A second lesson learned is the need for better data management and processing tools. There are a number of methods to parallelize the processing of large datasets. The most feasible and scalable solution would be to move processing tasks to a cloud-based architecture. Cloud services like Amazon’s Elastic Cloud Computing lets users rent processing bandwidth and storage on a per-use basis. This would allow future research iterations to expand processing power as the need arises. And this need tended to arise often, especially when dealing with zonal statistics. Many of the zonal statistic operations took at least a day to process. Indeed, some data was left out of the model due to barriers on reasonable processing time. Fortunately, there exists a geoprocessing library written in a Java-based language called Geotrellis. It is meant specifically for the task of processing geographical data and contains a number of features for both performing zonal statistics and running the processes in parallel. Future processing should be done using Geotrellis on a cluster of machines running in parallel on Amazon’s EC2. Additionally, the machine learning tasks could also be parallelized using the same architecture. Finally, parallelization would allow an application of machine learning the option to harness disparate sources of data in real time if such data was deemed useful. All of the learning operations took upwards of six hours to complete in serial. Parallelizing the learning tasks could open up possibilities of utilizing different learning algorithms as well experimenting more with variations on the random forest paradigm. Finally, using parallel processing techniques opens up the possibility of performing real-time or near real-time analysis in the future.
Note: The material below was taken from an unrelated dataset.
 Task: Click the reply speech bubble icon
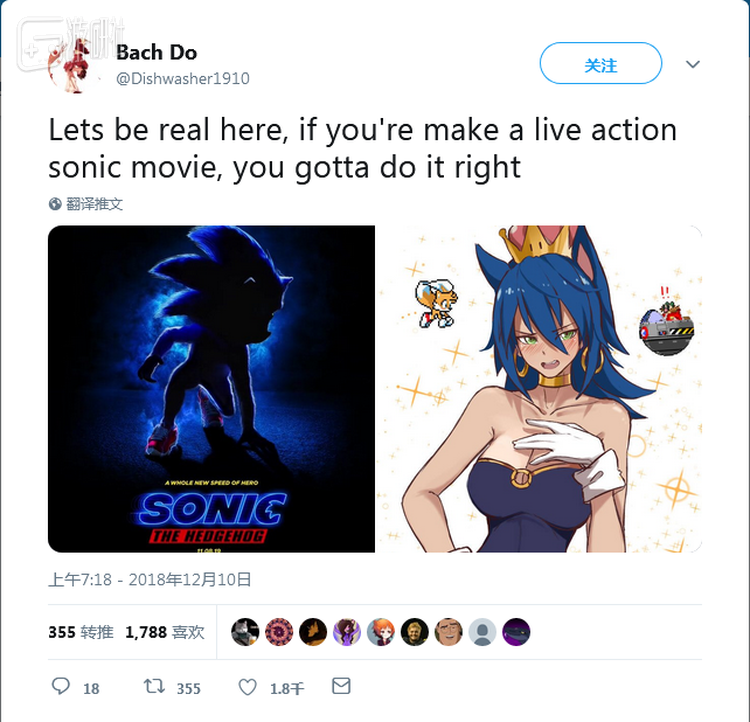coord(61,687)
The third take-away is that future research will need to address autocorrelation of some of the data. This could be done by creating a time deteriorating index of temporal data for certain categories of indicators. This project makes a first attempt in that direction by counting number of fatalities of battles in a previous year as full, two years previous as half and three years prior as one-quarter. A useful extension of this might be to change the deterioration equation to extend out ten full years. This would mirror some of the literature on conflict recidivism, which indicates that the risk period for resurgence of conflict after the end of hostilities is approximately one decade.
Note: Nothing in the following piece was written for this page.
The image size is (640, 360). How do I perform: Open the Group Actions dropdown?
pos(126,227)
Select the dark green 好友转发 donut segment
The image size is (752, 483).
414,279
A fourth lesson is that the success of modeling violence going forward will be determined by finding new and better sources of data. One principle concern for variable selection at this stage of the project was expediency. The population data for instance is not ideal as the data used were three snapshots at five-year increments for a baseline and three projections at five-year increments used to interpolate missing values. Likewise with the GDP data. There are a number of new projects aimed at taking yearly snapshots of GDP and population based on satellite imagery that could greatly improve any modeling accuracy. Likewise, the governance data was problematic. Since the DRC and South Sudan were omitted due to missing data, and these are cases in which there were a number of battles, there is likely a large subsequent drag on predictive power. This needs to be rectified in future research. An interesting model is the Failed States Index with uses a combination of natural language processing on news and open source documents as well as other data to create national aggregations of component indicators. They have had some success in targeting their data aggregation techniques to the subnational level in specific cases, which could prove a useful addition if they were so inclined.

Fifth, the target class used at this stage is imperfect. Ideally going forward, models would use an expanded definition of violence that would offer a much richer target class. One line of research could extend analysis and modeling across the additional component classes of the ACLED data, for instance on rioting or violence against civilians. Another interesting tract is to use a new dataset called the Global Data on Events, Location and Tone (GDELT). This data includes more than 200-million geo-located events with global coverage from 1979 to the present day. This could prove useful in developing better target classes, especially target classes with global scope.